XiangpengHao commented on code in PR #12044:
URL: https://github.com/apache/datafusion/pull/12044#discussion_r1720863104


##########
datafusion/functions/src/unicode/substr.rs:
##########
@@ -107,11 +112,170 @@ pub fn substr(args: &[ArrayRef]) -> Result<ArrayRef> {
     }
 }
 
-/// Extracts the substring of string starting at the start'th character, and 
extending for count characters if that is specified. (Same as substring(string 
from start for count).)
-/// substr('alphabet', 3) = 'phabet'
-/// substr('alphabet', 3, 2) = 'ph'
-/// The implementation uses UTF-8 code points as characters
-fn calculate_substr<'a, V, T>(string_array: V, args: &[ArrayRef]) -> 
Result<ArrayRef>
+// Return the exact byte index for [start, end), set count to -1 to ignore 
count
+fn get_true_start_count(input: &str, start: usize, count: i64) -> (usize, 
usize) {
+    let (mut st, mut ed) = (input.len(), input.len());
+    let mut start_counting = false;
+    let mut cnt = 0;
+    for (char_cnt, (byte_cnt, _)) in input.char_indices().enumerate() {
+        if char_cnt == start {
+            st = byte_cnt;
+            if count != -1 {
+                start_counting = true;
+            } else {
+                break;
+            }
+        }
+        if start_counting {
+            if cnt == count {
+                ed = byte_cnt;
+                break;
+            }
+            cnt += 1;
+        }
+    }
+    (st, ed)
+}
+
+// The decoding process refs the trait at: arrow/arrow-data/src/byte_view.rs:44
+// From<u128> for ByteView
+fn calculate_string_view(
+    string_array: &StringViewArray,
+    args: &[ArrayRef],
+) -> Result<ArrayRef> {
+    let mut builder = StringViewBuilder::new();
+    // Copy all blocks from input
+    for block in string_array.data_buffers() {
+        builder.append_block(block.clone());
+    }
+
+    let start_array = as_int64_array(&args[0])?;
+
+    match args.len() {
+        1 => {
+            for (idx, (raw, start)) in string_array
+                .views()
+                .iter()
+                .zip(start_array.iter())
+                .enumerate()
+            {
+                if let Some(start) = start {
+                    let length = *raw as u32;
+                    let start = (start - 1).max(0);
+
+                    // Operate according to the length of bytes
+                    if length == 0 {
+                        builder.append_null();
+                    } else if length > 12 {
+                        let buffer_index = (*raw >> 64) as u32;
+                        let offset = (*raw >> 96) as u32;
+                        let str = string_array.value(idx);
+                        let (start, end) = get_true_start_count(str, start as 
usize, -1);
+                        // Safety: builder is guaranteed to have corresponding 
blocks
+                        unsafe {
+                            builder.append_view_unchecked(
+                                buffer_index,
+                                offset + start as u32,
+                                // guarantee that end-offset >= 0 for end <= 
str.len()

▸ What is required: Copy the substr.rs review comment between "-/// Extracts the" and "start for count).)", inclusive, and change "extending" to "continuing". The rows were taken from a different source than the substr.rs review comment.

▸ Given records:
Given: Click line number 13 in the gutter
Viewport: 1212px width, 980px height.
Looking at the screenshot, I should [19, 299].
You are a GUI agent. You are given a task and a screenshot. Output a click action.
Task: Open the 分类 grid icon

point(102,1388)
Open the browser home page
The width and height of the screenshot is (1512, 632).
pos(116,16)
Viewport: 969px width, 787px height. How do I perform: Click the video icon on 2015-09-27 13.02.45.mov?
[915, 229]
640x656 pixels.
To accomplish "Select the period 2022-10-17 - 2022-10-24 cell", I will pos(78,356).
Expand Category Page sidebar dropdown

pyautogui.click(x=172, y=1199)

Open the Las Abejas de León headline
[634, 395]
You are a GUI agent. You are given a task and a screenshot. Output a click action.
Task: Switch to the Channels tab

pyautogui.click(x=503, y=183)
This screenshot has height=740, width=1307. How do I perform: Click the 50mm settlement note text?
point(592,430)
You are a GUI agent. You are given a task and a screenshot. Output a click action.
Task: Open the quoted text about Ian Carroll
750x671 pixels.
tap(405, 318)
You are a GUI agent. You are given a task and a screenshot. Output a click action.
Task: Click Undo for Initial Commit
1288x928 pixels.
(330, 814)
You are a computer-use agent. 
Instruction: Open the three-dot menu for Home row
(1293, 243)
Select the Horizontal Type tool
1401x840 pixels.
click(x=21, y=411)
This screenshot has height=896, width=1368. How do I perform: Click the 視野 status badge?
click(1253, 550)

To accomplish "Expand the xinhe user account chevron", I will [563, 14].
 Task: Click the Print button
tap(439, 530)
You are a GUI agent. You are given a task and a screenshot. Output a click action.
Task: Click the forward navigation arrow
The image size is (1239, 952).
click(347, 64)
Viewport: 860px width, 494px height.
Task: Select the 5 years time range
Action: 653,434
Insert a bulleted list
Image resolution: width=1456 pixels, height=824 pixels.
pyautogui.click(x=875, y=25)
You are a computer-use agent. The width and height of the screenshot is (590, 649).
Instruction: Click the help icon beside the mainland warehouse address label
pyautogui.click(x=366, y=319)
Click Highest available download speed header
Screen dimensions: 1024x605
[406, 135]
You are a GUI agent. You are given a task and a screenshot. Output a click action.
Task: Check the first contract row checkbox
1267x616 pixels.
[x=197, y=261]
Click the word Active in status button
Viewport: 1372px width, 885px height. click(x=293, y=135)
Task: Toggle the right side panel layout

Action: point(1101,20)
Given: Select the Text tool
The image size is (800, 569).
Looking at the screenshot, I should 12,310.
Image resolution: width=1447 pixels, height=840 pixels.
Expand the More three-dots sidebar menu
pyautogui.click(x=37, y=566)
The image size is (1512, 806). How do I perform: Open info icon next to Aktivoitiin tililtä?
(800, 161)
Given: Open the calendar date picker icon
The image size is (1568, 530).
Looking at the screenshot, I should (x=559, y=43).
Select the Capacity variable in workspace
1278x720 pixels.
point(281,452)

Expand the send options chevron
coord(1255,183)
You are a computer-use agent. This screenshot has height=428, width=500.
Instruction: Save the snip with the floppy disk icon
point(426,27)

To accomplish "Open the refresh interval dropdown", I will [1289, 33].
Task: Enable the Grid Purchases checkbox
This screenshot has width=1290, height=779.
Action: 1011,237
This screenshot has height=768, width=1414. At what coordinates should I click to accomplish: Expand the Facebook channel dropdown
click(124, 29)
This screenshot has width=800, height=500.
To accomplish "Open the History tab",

▸ Task result:
-/// Extracts the substring of string starting at the start'th character, and 
continuing for count characters if that is specified. (Same as substring(string 
from start for count).)